**YOUR OBJECTIVE**.
Determine the number of lines of the records below that include "computer". Respond with the number and no other text.
====== DATA PROVIDED ======
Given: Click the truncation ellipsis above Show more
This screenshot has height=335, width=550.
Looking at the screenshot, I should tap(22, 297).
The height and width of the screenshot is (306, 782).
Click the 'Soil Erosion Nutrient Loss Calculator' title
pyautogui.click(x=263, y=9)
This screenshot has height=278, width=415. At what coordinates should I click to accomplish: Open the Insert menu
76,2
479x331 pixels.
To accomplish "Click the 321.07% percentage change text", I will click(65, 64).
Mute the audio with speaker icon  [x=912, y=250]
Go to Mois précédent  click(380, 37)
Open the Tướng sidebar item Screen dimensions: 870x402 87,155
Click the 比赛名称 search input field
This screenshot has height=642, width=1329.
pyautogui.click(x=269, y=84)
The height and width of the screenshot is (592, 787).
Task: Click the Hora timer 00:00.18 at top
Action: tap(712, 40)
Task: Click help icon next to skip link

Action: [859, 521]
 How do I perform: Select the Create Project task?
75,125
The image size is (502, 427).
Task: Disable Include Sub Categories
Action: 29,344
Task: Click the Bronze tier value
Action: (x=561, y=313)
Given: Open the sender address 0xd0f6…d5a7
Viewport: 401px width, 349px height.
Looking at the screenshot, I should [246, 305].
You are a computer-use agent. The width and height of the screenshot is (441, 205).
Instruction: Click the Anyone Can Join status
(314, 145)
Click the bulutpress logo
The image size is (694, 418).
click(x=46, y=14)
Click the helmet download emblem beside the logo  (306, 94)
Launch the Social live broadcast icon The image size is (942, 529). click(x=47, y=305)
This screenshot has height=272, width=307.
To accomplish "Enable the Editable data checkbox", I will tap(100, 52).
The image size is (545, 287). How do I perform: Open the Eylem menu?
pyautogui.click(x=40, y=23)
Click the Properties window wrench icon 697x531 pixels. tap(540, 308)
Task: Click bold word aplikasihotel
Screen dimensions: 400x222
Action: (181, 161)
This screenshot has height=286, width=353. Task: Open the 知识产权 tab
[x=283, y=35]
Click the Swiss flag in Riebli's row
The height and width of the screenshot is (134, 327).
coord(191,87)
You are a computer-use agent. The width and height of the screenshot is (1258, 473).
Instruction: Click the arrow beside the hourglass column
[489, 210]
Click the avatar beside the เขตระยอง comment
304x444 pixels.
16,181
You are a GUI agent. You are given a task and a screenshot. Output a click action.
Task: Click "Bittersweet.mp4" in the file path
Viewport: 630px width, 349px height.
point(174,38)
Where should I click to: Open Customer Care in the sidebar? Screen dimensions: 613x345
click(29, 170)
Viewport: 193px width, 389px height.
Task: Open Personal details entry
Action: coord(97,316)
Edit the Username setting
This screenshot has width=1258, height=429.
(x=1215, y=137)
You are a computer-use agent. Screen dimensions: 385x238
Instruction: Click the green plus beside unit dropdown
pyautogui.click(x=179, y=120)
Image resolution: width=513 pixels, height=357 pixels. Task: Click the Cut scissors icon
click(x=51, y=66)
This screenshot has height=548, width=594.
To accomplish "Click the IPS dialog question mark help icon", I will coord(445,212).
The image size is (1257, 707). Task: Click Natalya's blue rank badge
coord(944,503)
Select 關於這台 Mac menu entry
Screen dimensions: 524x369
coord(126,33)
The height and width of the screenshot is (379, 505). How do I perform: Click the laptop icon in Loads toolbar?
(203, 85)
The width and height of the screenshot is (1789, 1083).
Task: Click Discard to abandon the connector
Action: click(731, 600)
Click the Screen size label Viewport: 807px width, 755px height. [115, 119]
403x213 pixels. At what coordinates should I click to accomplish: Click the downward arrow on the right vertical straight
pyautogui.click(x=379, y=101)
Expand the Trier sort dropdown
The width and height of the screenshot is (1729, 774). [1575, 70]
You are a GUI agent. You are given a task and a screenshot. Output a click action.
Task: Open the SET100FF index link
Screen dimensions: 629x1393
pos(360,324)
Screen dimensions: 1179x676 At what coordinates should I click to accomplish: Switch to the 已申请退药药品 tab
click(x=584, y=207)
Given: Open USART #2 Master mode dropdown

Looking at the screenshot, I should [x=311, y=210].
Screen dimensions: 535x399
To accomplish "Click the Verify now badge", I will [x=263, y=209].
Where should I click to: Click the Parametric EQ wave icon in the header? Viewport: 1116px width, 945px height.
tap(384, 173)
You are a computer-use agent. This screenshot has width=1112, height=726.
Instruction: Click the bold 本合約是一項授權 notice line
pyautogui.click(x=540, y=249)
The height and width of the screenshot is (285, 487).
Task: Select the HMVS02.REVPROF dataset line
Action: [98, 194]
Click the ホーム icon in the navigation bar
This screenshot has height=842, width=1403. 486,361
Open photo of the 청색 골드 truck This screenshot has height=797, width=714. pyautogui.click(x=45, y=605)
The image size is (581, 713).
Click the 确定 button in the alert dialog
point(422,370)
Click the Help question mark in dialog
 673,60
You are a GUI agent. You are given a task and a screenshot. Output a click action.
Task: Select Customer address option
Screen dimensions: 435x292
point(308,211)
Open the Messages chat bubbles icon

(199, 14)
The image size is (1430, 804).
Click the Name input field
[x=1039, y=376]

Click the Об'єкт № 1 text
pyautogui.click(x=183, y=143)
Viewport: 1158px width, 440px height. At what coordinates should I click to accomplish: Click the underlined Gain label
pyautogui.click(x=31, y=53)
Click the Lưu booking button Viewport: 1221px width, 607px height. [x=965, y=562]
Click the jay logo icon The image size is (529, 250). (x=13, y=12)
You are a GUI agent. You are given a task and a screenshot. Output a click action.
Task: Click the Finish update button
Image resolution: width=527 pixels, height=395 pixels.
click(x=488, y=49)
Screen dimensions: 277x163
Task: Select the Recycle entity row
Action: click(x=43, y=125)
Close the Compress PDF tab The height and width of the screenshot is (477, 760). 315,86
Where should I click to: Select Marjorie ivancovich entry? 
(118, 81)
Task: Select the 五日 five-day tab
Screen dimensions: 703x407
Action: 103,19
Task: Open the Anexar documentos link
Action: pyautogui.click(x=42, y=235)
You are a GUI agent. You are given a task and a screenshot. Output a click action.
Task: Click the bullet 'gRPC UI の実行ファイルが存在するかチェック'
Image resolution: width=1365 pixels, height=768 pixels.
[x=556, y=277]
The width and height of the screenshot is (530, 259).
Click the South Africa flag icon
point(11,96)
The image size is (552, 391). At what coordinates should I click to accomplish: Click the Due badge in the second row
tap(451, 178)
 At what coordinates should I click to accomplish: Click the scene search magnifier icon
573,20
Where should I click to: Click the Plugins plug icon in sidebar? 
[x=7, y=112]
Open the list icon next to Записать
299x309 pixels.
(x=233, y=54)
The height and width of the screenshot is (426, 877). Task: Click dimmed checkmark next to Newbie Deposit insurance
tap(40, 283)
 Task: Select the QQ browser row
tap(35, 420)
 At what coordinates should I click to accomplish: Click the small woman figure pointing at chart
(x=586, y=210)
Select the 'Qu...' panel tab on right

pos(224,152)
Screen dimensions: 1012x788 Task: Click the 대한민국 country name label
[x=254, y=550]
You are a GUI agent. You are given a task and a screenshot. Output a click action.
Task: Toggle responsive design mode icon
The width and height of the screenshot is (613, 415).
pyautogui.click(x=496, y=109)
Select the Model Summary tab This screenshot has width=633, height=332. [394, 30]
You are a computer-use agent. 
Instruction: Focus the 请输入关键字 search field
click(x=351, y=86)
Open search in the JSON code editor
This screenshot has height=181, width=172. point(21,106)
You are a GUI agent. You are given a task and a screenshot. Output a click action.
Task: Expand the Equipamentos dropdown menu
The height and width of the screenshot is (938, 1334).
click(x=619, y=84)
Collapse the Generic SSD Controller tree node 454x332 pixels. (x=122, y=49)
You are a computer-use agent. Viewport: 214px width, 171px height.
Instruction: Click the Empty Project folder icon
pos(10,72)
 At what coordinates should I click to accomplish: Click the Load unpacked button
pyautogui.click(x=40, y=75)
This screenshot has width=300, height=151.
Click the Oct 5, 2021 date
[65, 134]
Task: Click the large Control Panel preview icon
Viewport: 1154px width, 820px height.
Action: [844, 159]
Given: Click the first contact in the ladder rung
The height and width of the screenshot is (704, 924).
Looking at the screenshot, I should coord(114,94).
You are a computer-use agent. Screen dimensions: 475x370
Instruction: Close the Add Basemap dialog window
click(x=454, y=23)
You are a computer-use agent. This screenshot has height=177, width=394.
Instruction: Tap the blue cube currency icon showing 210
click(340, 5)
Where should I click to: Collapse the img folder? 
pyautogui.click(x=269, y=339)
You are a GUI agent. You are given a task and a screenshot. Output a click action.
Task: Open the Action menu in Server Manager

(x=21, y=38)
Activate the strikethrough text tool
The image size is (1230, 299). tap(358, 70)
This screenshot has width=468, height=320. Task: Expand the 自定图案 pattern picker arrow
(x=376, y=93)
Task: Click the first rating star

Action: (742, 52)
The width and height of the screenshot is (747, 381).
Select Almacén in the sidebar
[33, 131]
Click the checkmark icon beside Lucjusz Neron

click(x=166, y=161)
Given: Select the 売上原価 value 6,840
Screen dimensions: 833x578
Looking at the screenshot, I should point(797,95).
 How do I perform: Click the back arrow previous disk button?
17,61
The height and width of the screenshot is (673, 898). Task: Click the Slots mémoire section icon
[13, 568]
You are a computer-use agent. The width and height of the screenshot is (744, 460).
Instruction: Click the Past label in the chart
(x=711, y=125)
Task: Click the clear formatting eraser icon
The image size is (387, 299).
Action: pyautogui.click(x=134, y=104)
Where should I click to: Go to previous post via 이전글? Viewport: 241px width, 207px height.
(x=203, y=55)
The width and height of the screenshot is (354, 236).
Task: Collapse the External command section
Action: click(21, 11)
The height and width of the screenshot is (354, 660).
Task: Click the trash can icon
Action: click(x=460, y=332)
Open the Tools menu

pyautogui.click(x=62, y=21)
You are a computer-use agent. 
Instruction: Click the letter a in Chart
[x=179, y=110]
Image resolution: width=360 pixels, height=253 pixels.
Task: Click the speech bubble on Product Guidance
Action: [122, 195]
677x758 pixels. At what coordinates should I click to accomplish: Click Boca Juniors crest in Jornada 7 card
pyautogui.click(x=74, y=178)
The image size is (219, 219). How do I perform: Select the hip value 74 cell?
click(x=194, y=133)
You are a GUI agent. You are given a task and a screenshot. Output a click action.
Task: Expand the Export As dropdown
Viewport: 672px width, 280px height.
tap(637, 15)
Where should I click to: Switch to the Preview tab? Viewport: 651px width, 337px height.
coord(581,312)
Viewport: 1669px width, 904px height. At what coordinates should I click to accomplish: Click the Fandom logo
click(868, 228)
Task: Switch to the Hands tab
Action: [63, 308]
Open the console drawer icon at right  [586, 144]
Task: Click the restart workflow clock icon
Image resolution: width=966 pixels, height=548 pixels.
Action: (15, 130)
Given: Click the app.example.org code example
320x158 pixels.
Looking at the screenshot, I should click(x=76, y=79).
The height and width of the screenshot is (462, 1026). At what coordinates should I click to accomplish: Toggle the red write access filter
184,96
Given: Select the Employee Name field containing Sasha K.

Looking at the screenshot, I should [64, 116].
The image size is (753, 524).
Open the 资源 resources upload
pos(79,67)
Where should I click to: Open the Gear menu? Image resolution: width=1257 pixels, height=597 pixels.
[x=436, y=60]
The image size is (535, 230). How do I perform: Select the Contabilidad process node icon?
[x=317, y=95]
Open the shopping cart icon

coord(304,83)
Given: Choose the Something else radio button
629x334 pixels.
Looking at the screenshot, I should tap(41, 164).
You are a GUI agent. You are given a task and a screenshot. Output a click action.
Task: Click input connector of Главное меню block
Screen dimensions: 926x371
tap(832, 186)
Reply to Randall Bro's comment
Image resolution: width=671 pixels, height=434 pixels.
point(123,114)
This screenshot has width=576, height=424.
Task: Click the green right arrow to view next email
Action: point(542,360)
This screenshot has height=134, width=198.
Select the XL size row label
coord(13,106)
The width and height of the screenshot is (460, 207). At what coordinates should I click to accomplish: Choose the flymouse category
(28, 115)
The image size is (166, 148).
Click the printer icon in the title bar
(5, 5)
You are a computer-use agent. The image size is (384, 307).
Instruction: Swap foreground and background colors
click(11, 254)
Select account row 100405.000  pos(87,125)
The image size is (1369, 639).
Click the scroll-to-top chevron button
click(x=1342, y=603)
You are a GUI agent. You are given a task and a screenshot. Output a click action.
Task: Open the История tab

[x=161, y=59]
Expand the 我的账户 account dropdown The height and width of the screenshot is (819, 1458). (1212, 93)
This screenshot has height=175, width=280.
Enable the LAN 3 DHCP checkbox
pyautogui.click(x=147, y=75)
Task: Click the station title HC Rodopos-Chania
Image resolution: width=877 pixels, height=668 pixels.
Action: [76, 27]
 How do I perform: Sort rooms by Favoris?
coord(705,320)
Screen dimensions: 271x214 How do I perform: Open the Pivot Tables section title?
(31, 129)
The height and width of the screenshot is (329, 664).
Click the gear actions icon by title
======
**RESULT OF THE EXERCISE**.
11